EID/U1 Topic 1 Introduction to Exports
Export business is prevalent around the globe and in recent times it has grown at much faster rate due to globalisation process. Export means transaction of products and services from one nation to other following legal rules for trade purposes. Export goods are given to international end users by domestic producers. Export management is the use of managerial process to the serviceable area of exports. It is basically associated with export activities and type of management that brings harmonization and incorporation of an export business. Export management is concerned with export orders and accomplish objectives to successfully complete in time as per the requirements given by the overseas buyers. The main purpose of export management is to secure export orders and to make certain for timely delivery of goods as per agreed norms of quality and other specifications including terms and conditions agreed to between the exporter and the importer.
Categorization of Export
The export can be grouped into many sections such as Merchandise Exports, Services Exports, Project Exports, and Deemed Exports.
A merchandise export is related with the export of physical goods, for example, readymade garments, engineering goods, furniture, and works of art. Service Exports denotes to the export of goods that don’t exist in physical form, that is, professional, technical or general services. Examples of the exports would include export of computer software, architectural, entertainment or technical consultancy services. Project export means to develop a project by a business firm in a different nation. It is viewed as systematically evolved work plan devised to achieve a specific objective within a specific period of time. Deemed Exports refer to those transactions by the recipient of the goods in which the goods are made in India. The necessary condition is that such goods are manufactured in India. This category of export has been introduced by the Export Import Policy of the Government of India. Some of the examples of goods that are considered as Deemed Exports, as given in Export-Import Policy (2002-07) are supply of goods against duty free licenses, Supply of goods to projects financed by multilateral or bilateral agencies/Funds notified by the Department of Economic Affairs, Ministry of Finance, Government of India and supply of goods to the power, oil and gas including refineries.

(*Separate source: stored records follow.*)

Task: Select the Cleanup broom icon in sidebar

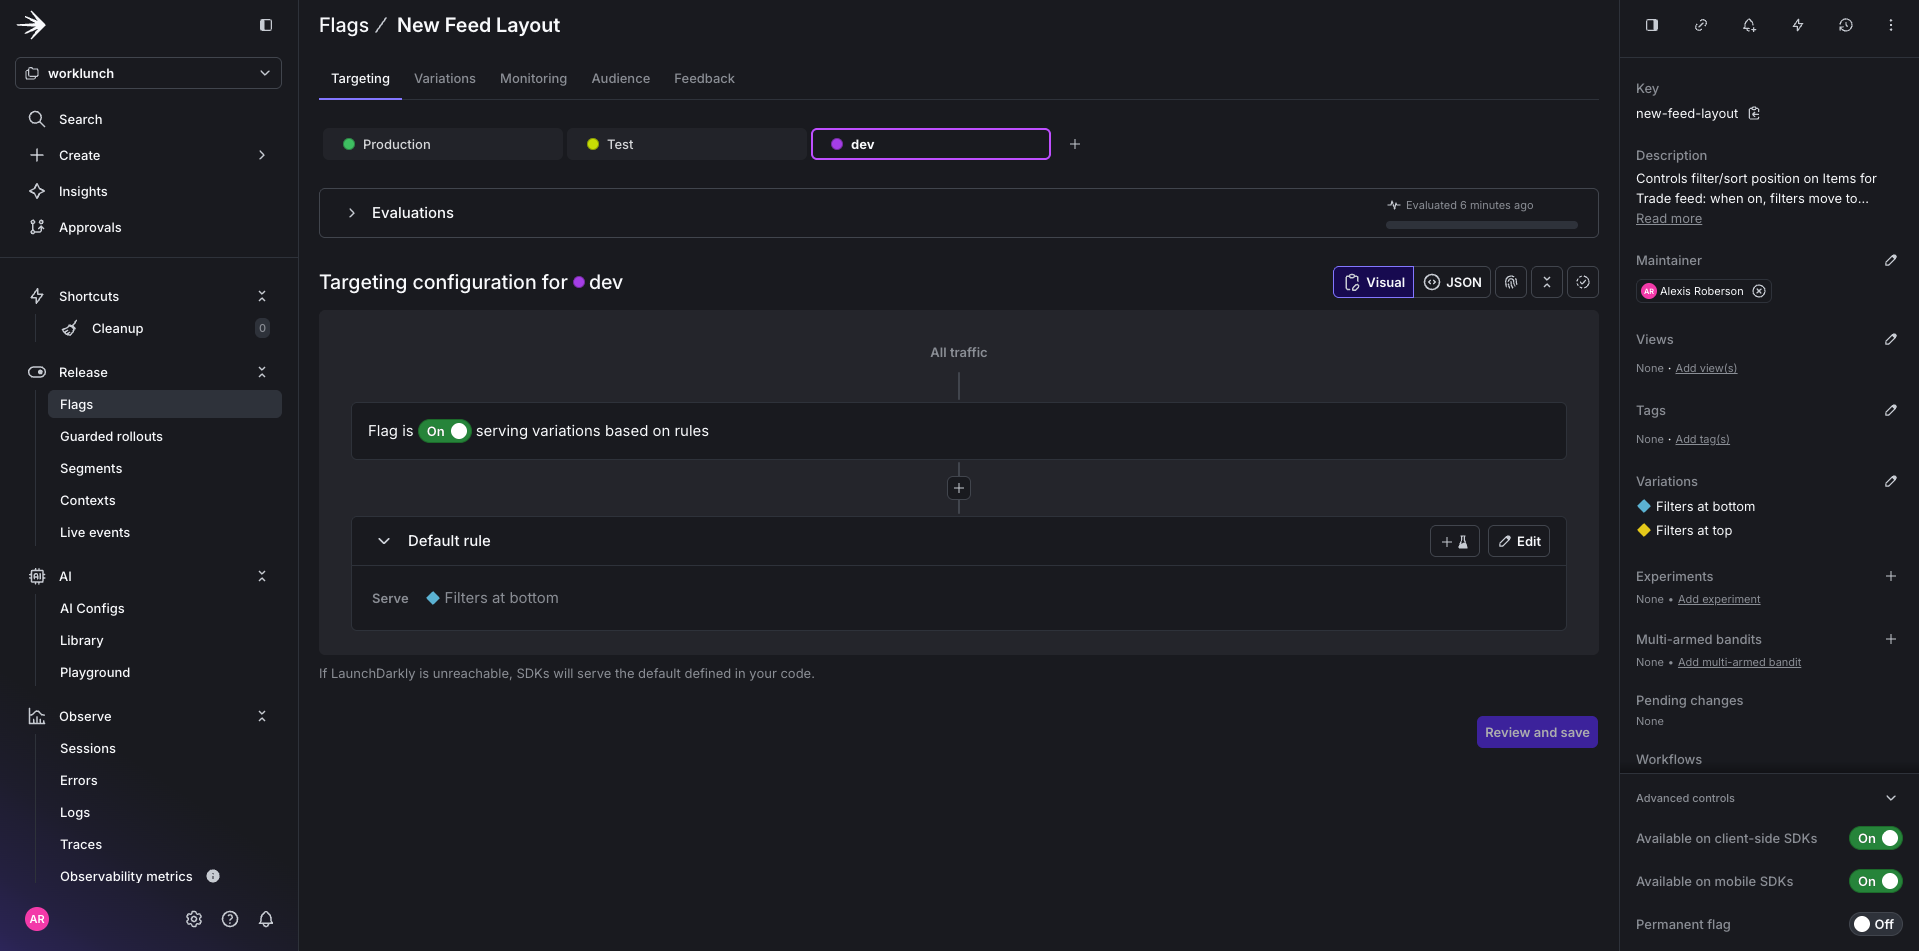Action: [x=70, y=328]
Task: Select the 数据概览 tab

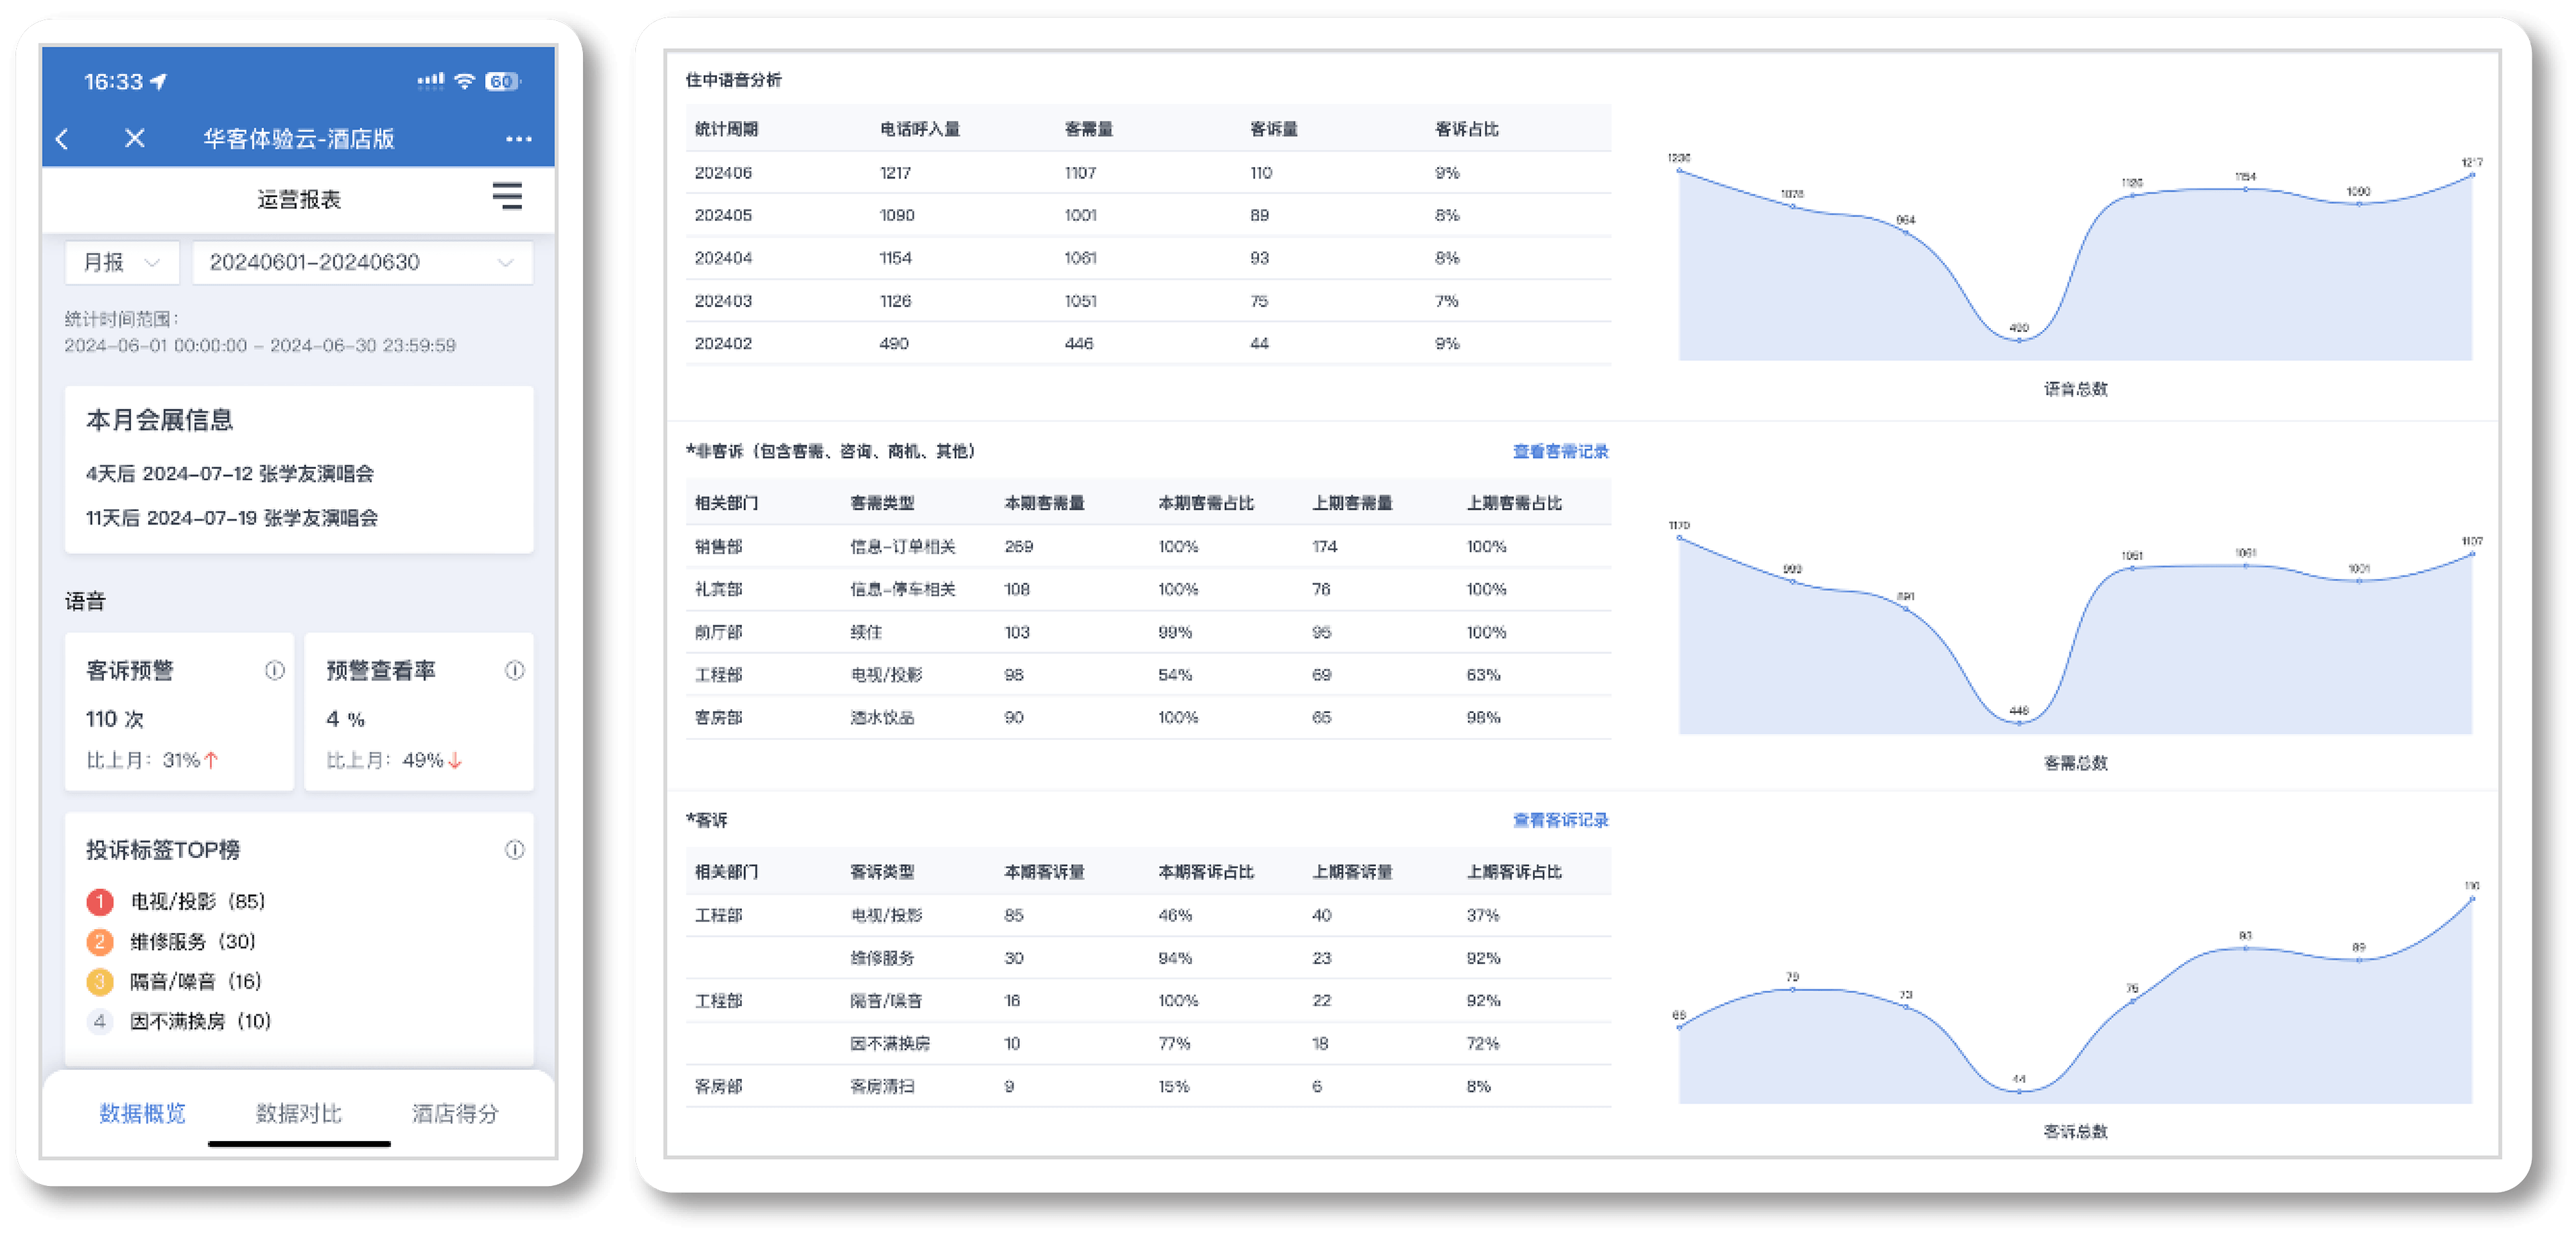Action: (x=142, y=1113)
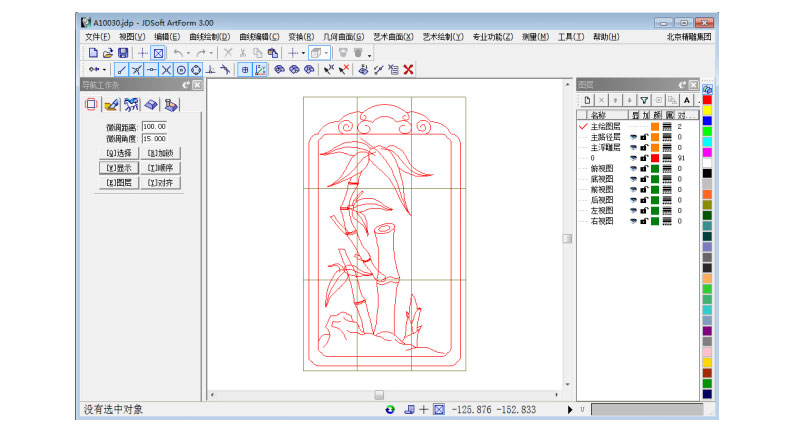Open the redo history dropdown arrow
Viewport: 794px width, 432px height.
click(x=212, y=53)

Function of Export Manager
Export manager has important role in managing business for international orders. They must be competent to perform export business. The conventional management structures with functional classification such as purchases, marketing, finance, accounts, administration, cannot make certain efficiency in export management through all stages in the export phases. Therefore, export manager is needed to successfully conduct export business operation. The basic role of an export manager is to bring about synchronization and integration of the export transaction from within the established management structures and concerned external agencies to guarantee timely delivery of goods as per the specifications of purchaser. The export manager is accountable for the successful completing of the order in terms of time, cost and technical performance. He must provide the guidance necessary to connect the people and groups from dissimilar departments working on the export order, into one team in a managerial organisation and provide the drive necessary to complete the task on time and within cost. He must have good understanding of the techniques applied in export planning, financial management, inventory management, merchandising, risk management, foreign exchange operations, exchange control, negotiation with banks information systems, communication, personnel management and industrial relations, co-ordination and control. The efficiency of export manager will depend upon the extent of authority delegated to him by the senior management.